### Work to complete
The expected output is a copy of every line in the records with the string "This".

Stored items

______

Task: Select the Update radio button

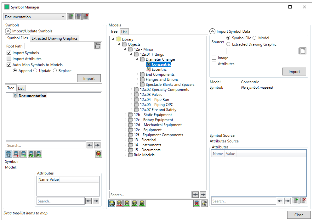Action: [x=36, y=71]
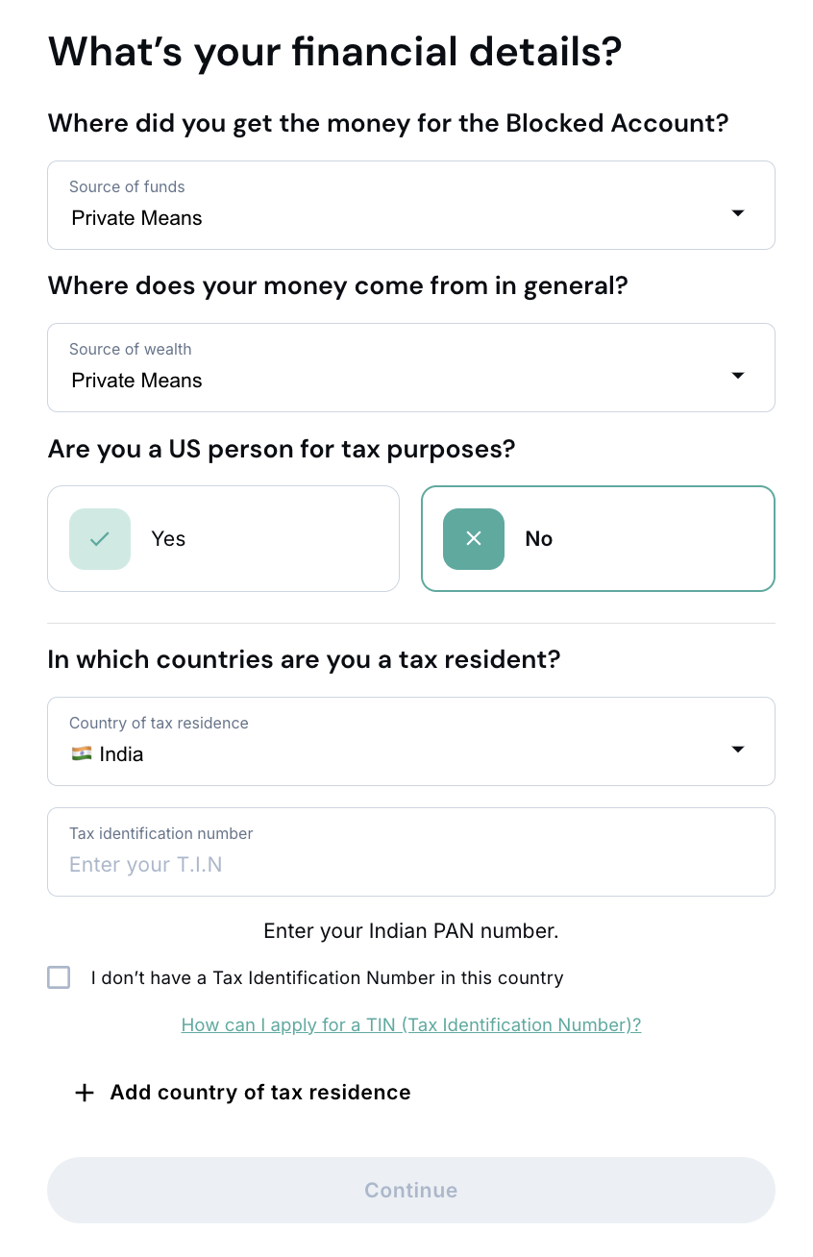Image resolution: width=813 pixels, height=1257 pixels.
Task: Tick the no Tax Identification Number checkbox
Action: point(59,978)
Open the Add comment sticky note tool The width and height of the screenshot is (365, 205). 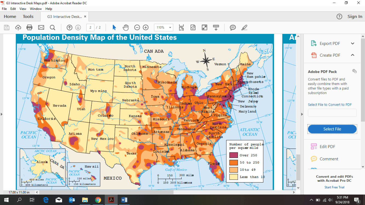click(233, 27)
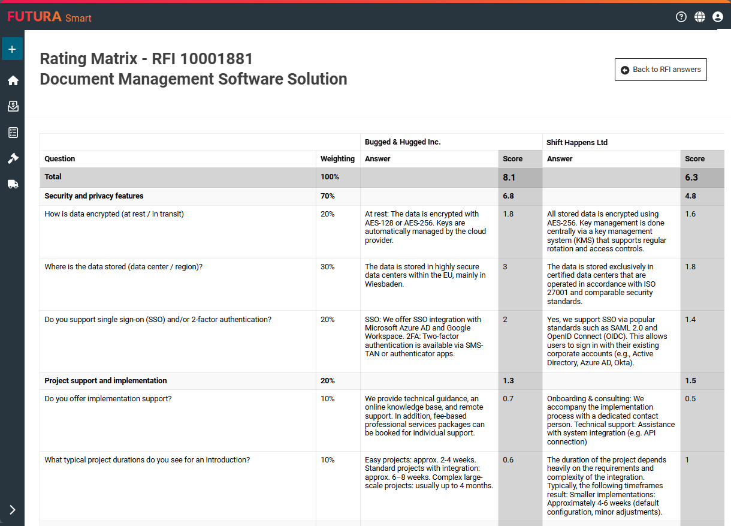Click the plus create-new button in sidebar
731x526 pixels.
click(x=12, y=49)
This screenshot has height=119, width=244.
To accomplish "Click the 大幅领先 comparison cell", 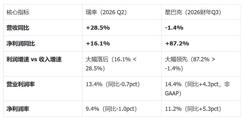I will pos(201,64).
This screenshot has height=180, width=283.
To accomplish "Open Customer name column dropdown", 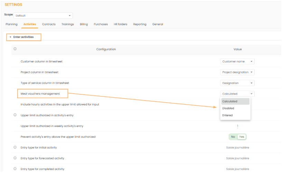I will pos(237,61).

______

### Response to the task
This screenshot has height=119, width=244.
This screenshot has height=180, width=283.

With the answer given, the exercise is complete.